Profits at Bupa’s dental unit more than doubled last year – despite the company closing practices and bemoaning the shortage of NHS dentists, its latest accounts show.
Underlying earnings at Oasis Healthcare – the UK’s second-largest dental chain – soared from £8 million to £18.9 million in 2024, partly driven by a growth in private treatments.

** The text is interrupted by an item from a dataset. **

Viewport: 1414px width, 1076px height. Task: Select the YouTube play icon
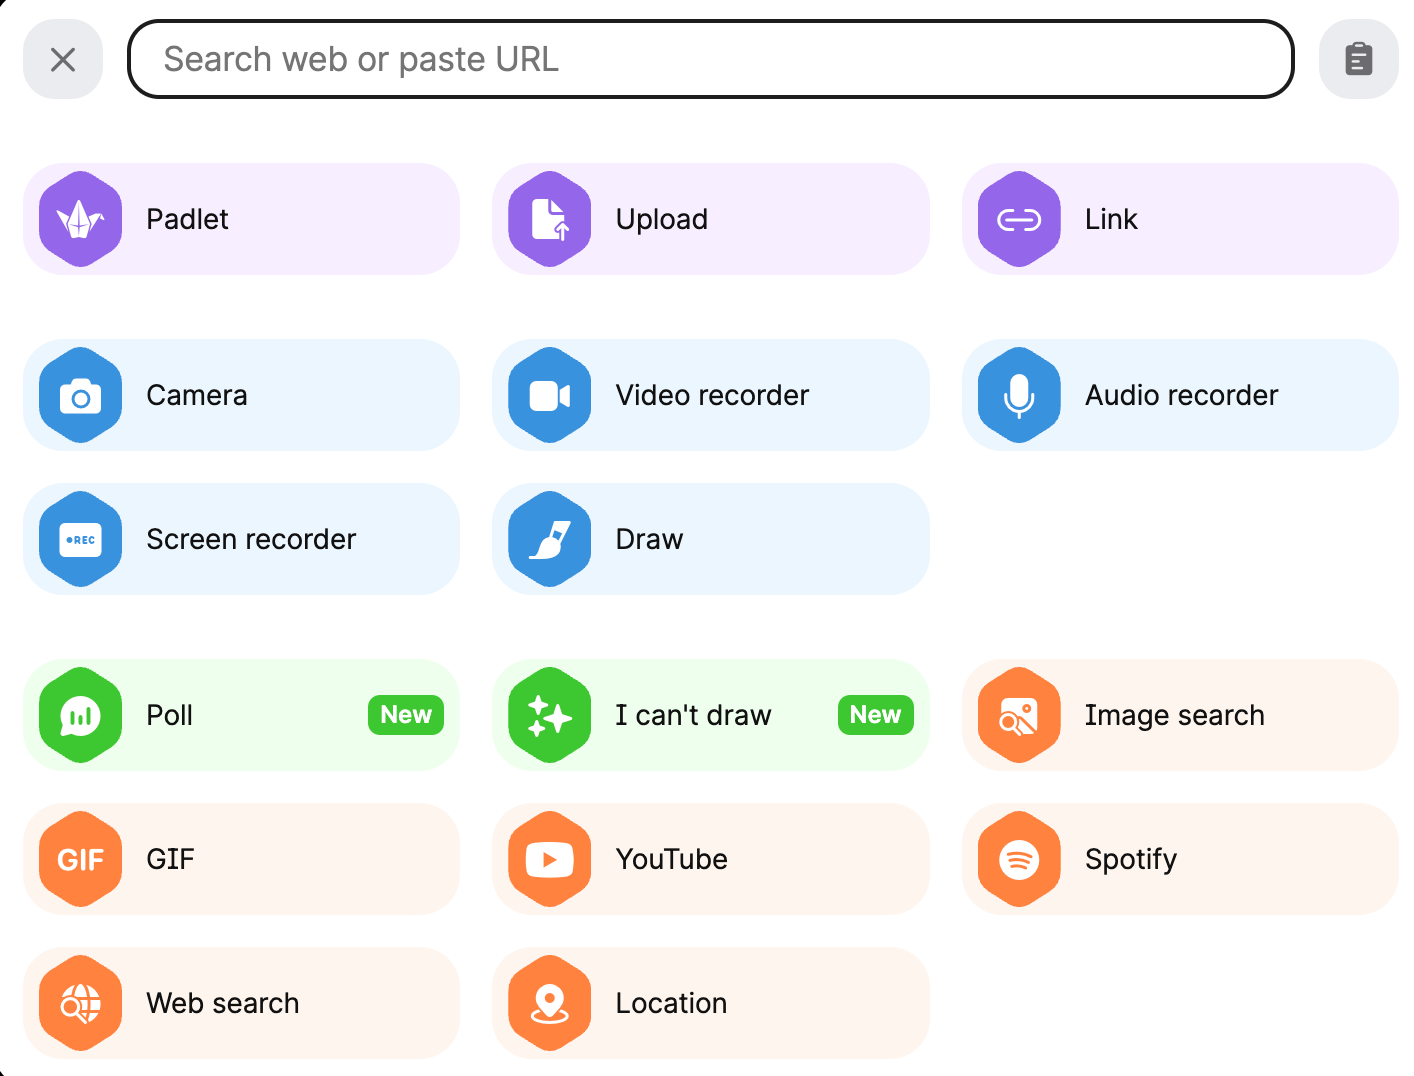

Sales of private procedures rose 6 per cent to £413 million but NHS treatments fell from £136 million to £126 million.
Its highest-paid director received a 20 per cent pay rise from £637,000 to £766,000.

Big business: Sales of private procedures rose 6 per cent to £413 million but NHS treatments fell from £136 million to £126 million
The details come after The Mail on Sunday revealed fears about big businesses and private equity firms tightening their grip on UK dentistry via debt-fuelled expansion.
Dennis Reed, of pensioners’ campaign group Silver Voices, said: ‘These burgeoning profits from Bupa reveal the predatory nature of these large dentist firms. It is in their interests to squeeze out NHS patients from their practices, as they charge more than double for the same procedures to be carried out by the same dentists privately.’
One-off items saw Oasis post a £21 million loss, against a £48 million deficit in 2023, due to its ‘turnaround strategy’, which includes closing clinics. Bupa was contacted for comment.